BMKG: Earthquake In Alaska Has No Significant Impact On Indonesian Territory
JAKARTA - An earthquake with a magnitude of 8.1 in the Perryville region, Alaska, United States, Thursday, July 29 at 13:15 p.m. Indonesian western time (WIB) triggered a small tsunami.
The Meteorology, Climatology, and Geophysics Agency (BMKG) stated that this natural disaster did not have a significant impact on Indonesian territory.
"In Alaska, several evacuation orders sirens were sounded. However, because the results of sea-level monitoring only recorded a small tsunami that would not have an impact, the tsunami early warning was terminated", said BMKG Earthquake and Tsunami Mitigation Coordinator Daryono in Jakarta, reported by Antara, Thursday, July 29.
The Pacific Tsunami Warning Center (PTWC) conveyed information that an earthquake in Alaska has the potential to cause a small tsunami of fewer than 0.3 meters in Indonesian territory.
According to the BMKG, based on modeling results, a tsunami with an insignificant height, less than five cm, will arrive in Indonesian territory, to be precise in northern Papua, on July 30, 2021, at 00:10 a.m. WIB.
"Based on the results of this modeling, the BMKG did not issue a tsunami early warning for the territory of Indonesia, for that the public is advised to remain calm and not to easily believe in issues that cannot be justified", said Daryono.
BACA JUGA:
He explained that based on the location of the epicenter and the depth of the hypocenter, the earthquake that occurred in the Alaska region on Thursday was a shallow earthquake due to plate subduction activity in the Alaskan-Aleutian megathrust zone.
The Alaskan-Aleutian subduction is known to be seismically active with a westward movement rate of 57-61 mm of the Pacific Plate per year.
This plate subduction system is a powerful earthquake generator in the Alaska Peninsula region, which has triggered several powerful earthquakes and tsunamis.
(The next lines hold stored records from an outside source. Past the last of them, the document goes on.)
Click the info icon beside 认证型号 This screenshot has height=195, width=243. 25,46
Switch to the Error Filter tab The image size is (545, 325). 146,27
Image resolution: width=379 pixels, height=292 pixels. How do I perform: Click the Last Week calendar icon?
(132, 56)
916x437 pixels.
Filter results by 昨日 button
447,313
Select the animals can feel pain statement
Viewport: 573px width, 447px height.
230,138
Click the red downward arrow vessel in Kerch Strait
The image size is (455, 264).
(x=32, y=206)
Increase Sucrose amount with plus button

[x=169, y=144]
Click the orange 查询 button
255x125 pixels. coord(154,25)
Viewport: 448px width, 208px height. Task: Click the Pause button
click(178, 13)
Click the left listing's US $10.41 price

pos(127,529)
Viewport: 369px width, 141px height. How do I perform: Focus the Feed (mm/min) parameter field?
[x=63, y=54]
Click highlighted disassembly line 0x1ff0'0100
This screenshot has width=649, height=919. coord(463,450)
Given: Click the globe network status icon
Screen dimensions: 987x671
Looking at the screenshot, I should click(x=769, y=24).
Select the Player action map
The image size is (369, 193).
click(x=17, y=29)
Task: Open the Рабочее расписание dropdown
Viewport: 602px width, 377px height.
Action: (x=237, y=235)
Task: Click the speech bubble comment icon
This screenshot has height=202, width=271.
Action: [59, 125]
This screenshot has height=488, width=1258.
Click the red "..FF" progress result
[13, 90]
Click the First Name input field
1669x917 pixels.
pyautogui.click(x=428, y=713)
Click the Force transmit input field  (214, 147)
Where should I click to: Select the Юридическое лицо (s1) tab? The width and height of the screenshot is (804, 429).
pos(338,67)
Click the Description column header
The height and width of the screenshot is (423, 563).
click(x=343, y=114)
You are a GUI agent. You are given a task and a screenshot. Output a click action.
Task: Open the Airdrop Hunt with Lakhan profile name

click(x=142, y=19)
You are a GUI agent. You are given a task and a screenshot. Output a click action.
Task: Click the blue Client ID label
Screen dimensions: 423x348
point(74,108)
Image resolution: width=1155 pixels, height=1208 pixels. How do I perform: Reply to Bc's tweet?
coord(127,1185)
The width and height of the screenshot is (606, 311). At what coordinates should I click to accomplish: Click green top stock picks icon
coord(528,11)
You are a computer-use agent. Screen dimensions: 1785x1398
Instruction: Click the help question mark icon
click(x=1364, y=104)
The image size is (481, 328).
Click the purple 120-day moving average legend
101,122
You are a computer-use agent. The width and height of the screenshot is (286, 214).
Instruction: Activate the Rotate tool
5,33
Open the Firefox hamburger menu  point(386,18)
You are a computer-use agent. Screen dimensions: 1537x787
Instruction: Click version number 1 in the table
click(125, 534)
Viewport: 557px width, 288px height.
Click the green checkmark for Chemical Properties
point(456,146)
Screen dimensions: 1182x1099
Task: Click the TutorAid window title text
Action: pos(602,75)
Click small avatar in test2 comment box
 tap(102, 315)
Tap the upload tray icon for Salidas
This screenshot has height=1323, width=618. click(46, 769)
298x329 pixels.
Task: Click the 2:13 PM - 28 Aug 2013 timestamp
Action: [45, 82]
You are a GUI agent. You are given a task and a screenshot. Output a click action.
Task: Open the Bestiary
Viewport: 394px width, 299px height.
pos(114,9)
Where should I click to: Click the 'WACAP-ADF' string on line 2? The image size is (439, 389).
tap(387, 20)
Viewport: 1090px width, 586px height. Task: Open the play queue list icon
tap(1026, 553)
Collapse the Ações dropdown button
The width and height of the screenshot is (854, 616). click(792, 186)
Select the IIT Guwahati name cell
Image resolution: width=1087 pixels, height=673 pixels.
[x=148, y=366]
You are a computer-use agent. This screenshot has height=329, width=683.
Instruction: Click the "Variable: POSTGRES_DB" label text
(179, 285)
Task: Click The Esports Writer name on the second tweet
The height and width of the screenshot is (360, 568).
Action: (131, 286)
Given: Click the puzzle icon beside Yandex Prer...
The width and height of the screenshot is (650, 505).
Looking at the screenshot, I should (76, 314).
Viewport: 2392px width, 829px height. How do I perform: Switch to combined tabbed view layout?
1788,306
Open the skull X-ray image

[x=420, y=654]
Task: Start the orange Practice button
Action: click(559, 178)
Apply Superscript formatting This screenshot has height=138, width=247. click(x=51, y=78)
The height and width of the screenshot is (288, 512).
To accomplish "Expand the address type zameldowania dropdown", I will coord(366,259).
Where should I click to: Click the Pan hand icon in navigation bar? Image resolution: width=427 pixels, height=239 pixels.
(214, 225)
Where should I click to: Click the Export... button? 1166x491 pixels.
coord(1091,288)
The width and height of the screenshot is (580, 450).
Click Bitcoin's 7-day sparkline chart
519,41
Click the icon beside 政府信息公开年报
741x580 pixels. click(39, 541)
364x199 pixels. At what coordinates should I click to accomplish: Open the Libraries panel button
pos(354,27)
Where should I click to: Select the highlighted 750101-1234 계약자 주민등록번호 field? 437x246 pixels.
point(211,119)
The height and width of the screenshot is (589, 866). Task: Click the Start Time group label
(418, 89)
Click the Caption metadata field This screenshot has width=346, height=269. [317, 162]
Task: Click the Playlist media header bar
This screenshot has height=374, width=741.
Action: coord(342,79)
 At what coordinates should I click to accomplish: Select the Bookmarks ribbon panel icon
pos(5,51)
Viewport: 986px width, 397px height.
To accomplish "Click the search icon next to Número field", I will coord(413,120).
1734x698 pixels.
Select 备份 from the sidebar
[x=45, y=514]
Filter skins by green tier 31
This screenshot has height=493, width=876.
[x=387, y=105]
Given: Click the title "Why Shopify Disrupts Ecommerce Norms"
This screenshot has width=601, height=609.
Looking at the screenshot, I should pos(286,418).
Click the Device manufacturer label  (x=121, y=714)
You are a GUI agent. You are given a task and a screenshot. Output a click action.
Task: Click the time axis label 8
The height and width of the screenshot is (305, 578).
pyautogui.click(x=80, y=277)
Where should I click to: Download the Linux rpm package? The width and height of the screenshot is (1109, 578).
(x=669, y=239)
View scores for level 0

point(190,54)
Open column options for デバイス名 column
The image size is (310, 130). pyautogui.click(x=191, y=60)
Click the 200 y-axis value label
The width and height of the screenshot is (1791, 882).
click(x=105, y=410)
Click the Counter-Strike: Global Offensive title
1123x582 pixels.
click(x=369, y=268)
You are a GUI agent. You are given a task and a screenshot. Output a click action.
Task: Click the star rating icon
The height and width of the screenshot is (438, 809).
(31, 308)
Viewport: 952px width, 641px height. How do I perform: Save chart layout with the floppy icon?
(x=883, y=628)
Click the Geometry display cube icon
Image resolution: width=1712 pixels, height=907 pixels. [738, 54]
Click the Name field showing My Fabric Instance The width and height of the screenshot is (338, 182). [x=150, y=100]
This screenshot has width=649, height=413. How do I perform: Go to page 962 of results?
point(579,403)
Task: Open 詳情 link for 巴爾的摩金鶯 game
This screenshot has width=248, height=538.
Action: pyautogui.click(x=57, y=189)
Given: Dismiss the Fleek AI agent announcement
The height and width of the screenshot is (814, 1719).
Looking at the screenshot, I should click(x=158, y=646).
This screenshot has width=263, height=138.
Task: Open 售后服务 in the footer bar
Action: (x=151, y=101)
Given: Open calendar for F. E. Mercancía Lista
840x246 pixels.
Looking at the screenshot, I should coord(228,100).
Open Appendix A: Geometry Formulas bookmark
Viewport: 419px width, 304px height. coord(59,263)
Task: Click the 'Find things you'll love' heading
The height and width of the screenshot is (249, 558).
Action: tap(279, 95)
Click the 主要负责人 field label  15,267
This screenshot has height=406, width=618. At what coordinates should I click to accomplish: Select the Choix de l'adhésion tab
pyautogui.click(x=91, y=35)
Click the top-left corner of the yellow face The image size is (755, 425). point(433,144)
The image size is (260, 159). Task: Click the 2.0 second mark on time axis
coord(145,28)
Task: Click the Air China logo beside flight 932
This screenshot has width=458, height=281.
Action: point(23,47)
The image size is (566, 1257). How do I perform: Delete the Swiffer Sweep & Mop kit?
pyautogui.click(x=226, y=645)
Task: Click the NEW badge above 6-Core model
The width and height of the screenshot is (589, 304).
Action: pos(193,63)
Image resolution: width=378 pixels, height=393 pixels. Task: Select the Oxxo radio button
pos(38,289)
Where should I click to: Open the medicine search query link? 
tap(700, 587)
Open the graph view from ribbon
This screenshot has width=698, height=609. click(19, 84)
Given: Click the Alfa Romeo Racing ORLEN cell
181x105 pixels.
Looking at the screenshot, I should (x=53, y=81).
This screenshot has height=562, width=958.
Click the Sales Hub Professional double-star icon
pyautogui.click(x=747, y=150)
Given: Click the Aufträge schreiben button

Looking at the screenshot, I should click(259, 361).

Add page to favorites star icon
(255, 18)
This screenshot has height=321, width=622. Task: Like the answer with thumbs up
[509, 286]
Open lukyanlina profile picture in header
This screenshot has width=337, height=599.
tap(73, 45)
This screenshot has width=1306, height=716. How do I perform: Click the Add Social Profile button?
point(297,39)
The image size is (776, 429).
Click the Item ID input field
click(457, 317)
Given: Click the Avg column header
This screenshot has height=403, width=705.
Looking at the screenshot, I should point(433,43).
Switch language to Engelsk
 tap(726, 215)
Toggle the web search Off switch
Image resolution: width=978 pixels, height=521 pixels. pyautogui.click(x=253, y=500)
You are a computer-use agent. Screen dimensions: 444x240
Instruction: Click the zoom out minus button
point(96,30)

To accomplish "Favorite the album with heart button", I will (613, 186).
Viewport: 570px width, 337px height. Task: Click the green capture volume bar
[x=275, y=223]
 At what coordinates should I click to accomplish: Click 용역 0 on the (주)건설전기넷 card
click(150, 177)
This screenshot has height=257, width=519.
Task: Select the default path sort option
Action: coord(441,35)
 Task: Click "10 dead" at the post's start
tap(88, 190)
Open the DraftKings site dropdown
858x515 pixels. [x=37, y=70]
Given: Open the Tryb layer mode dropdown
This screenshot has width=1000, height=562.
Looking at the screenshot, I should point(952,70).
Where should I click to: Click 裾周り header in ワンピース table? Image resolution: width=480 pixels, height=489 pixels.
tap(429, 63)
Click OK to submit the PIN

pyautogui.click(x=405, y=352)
Major earthquakes that triggered tsunamis that occurred in the Alaskan region and sourced from the Aleutian subduction zone occurred in 1938 (magnitude 8.3), in 1946 (magnitude 8.1), in 1956 (magnitude 8.6), 1965 (magnitude 8.6), and 1965 (magnitude 8.7), 1964 (magnitude 9.2), and 1986 (magnitude 8.0).
After an earthquake with a magnitude of 8.1 that occurred in the Alaska region on Thursday at 13.15 p.m. WIB, until 16.00 p.m. WIB, there have been more than 25 aftershocks with a magnitude of less than 6.0.